FAXPLOITForgotten about that fax in the corner of the office? Once the ‘must have’ communications device in every office, it has since be usurped by email, text and instant messaging. But not everywhere. Football transfers, for example, are still dependent on faxed contracts. In some countries faxes are still a requirement for legal matters. Banking and healthcare are both big users of fax machines.

Fax is an old technology and one that has escaped the attentions of hackers and security researchers alike. That was until last night when Eyal Itkin and Yaniv Balmas from Check Point Software presented at DefCon in Las Vegas. They have revealed several vulnerabilities that would allow a hacker to send a ‘faxploit’ and infect computer networks.

What fax machines are affected and how?

The fax machines in question are the multifunction printers from HP. These devices are setup in offices around the world. They are connected both to the telephone line and the internal network using wired and wireless links. Printers are trusted devices and there is often no way to install anti-malware software on them. This means that a hacker compromising the fax can then attack the network with little chance of being detected. It will allow them to install malware onto computers and then exfiltrate data across the fax link.

The core of the vulnerability is the International Telephone Union (ITU) T.30 protocol. This is the international standard for sending fax data. It uses several other standards to deal with the data sent to the fax. This is what Itkin and Balmas exploited. The T.81 (JPEG) format allows colour images to be sent to a fax. The researchers discovered that in doing so they could take control of the whole file and how it is handled by the fax machine.

The result was that the researchers were able to use known exploits including buffer and stack overflows. These allow an attacker to overwrite areas of memory on a device. The two exploits are:

  • CVE-2018-5925 – Buffer-Overflow While Parsing COM Markers
  • CVE-2018-5924 – Stack-Based Buffer-Overflow while Parsing DHT Markers

With no security software inside the printer the researchers were able to send all their code in a single fax.
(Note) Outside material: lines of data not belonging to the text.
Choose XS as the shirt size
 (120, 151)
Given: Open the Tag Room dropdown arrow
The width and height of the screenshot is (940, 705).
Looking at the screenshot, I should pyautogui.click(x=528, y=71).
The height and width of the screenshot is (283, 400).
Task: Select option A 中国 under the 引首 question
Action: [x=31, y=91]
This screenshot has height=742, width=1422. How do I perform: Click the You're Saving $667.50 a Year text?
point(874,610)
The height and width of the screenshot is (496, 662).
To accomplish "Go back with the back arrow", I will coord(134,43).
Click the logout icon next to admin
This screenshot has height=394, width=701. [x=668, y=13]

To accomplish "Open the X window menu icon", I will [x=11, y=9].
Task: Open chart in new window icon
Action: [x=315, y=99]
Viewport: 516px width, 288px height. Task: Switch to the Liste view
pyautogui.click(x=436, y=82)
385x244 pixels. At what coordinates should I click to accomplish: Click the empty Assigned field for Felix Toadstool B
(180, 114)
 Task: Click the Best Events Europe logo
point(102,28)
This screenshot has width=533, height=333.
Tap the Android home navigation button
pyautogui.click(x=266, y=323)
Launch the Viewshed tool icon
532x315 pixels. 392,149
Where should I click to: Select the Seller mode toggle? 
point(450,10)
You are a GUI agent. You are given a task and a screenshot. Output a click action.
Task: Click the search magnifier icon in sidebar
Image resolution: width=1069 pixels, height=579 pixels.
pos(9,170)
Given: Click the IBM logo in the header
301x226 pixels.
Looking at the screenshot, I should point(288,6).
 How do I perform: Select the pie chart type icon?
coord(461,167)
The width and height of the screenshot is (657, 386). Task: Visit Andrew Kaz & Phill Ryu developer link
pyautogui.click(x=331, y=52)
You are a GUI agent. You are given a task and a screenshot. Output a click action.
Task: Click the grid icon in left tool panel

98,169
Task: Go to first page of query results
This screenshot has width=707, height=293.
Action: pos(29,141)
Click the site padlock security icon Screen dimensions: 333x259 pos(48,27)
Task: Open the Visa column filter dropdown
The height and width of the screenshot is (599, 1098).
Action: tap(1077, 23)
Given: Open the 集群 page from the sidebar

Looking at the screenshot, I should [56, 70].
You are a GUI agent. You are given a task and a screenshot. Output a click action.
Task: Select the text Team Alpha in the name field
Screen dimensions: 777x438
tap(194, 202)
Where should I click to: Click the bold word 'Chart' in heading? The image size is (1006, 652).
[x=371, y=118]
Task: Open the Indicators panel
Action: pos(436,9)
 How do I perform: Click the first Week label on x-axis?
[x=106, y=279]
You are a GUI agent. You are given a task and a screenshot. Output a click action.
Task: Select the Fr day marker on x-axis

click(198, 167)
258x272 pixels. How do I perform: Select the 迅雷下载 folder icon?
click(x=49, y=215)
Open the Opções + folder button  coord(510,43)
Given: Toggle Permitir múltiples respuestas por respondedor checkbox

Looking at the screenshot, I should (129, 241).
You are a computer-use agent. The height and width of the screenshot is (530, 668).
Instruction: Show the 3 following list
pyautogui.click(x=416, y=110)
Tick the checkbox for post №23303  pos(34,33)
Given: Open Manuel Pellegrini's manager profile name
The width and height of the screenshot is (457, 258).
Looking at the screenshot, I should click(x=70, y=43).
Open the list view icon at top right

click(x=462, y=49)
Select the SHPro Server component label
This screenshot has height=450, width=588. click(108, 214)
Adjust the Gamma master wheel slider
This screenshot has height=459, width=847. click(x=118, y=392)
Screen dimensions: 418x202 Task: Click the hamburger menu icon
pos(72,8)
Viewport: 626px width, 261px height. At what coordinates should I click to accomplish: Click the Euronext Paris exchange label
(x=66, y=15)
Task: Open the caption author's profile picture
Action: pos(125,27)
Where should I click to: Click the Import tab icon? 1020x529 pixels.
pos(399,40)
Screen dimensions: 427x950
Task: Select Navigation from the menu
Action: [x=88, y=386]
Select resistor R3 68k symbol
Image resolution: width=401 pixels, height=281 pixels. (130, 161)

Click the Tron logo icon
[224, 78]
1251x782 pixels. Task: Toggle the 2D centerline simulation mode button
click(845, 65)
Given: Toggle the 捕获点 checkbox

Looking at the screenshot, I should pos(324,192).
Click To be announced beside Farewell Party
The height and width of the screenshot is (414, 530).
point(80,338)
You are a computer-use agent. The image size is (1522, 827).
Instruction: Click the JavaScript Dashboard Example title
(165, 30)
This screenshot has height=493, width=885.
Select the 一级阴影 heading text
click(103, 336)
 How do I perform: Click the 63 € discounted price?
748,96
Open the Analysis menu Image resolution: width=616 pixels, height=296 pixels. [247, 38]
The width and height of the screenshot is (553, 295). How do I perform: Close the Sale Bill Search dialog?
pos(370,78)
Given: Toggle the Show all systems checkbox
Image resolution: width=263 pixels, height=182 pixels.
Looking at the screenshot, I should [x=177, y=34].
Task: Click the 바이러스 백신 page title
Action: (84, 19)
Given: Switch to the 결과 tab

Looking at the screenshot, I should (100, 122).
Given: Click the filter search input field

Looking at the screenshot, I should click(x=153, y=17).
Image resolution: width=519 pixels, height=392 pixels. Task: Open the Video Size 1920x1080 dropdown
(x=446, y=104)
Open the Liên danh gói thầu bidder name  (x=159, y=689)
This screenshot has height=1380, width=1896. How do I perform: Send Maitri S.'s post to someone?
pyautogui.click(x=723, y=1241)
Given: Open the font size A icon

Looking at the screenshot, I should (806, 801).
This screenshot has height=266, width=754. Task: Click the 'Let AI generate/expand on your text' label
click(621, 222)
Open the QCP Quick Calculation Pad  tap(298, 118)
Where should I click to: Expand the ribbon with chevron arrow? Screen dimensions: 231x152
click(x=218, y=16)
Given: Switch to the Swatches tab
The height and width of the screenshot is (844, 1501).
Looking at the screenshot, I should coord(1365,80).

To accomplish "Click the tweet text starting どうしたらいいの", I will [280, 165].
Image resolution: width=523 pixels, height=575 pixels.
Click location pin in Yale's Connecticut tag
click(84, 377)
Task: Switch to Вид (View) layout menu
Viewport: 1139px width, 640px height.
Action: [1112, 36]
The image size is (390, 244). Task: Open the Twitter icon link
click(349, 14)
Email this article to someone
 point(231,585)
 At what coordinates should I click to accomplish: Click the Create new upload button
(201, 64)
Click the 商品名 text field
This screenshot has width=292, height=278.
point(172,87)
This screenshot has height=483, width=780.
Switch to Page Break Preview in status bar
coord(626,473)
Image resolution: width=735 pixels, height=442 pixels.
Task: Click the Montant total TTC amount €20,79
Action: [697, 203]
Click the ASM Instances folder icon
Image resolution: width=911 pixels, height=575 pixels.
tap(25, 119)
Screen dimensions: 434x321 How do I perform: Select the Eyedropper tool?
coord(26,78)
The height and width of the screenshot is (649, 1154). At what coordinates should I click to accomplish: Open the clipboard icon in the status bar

This takes time. However, by doing this at night when there is nobody in the office, it is unlikely it would be noticed. It could also be done during the day by printing an image leaving most offices thinking they had received it by mistake.

Proving the attack

Itkin and Balmas wrote their own attack to take over the printer and then attack the network. They wrote an attack that took advantage of two of the NSA tools leaked to the Internet. The payload in their attack:

  • Took over the printer’s LCD screen – demonstrating full control over the printer itself
  • Checked if the printer was connected to the network
  • Used Eternal Blue and Double Pulsar to attack a victim computer in the network, taking full control over it.

All of this was done using an HP Officejet Pro 6830 all-in-one printer. HP has now issued a patch for this printer which can be obtained here.

Itkin and Balmas point out that they only tested HP devices. However, as this is a standards based attack, the software inside multifunction computers from other vendors is also likely to be vulnerable.

What does this mean

This is not the first vulnerability that has allowed hackers to use a printer to attack networks. Last year HP ran a video campaign called “The Wolf”. It featured Christian Slater explaining how an unsecured printer in the mailroom allowed an attack to gain access to a network. This is an exploit that has been used in the wild by attackers and one that is still possible today. Walk into any office complex and look at the publicly available wireless options. There will be a number of printers showing. It takes very little effort to connect to one of them and begin an attack.

This latest attack takes advantage of the fact nobody is watching the fax. It shows how old standards and approaches need to be revisited. While HP has produced a fix it is not able to force customers to install it. It means that there is now a new and dangerous attack vector out there which is likely to go unpatched inside many organisations for years.

So far, Itkin and Balmas point out that nobody has seen this attack used in the wild. But why would they. It is an attack below the radar. Now that the details on how the attack works are out there, hackers will already be crafting their own attacks.

As said, this is not just about HP. Other all-in-one printers with faxes connected to phone lines are just as vulnerable. Finding them takes very little effort. Most companies print their fax numbers on their business cards.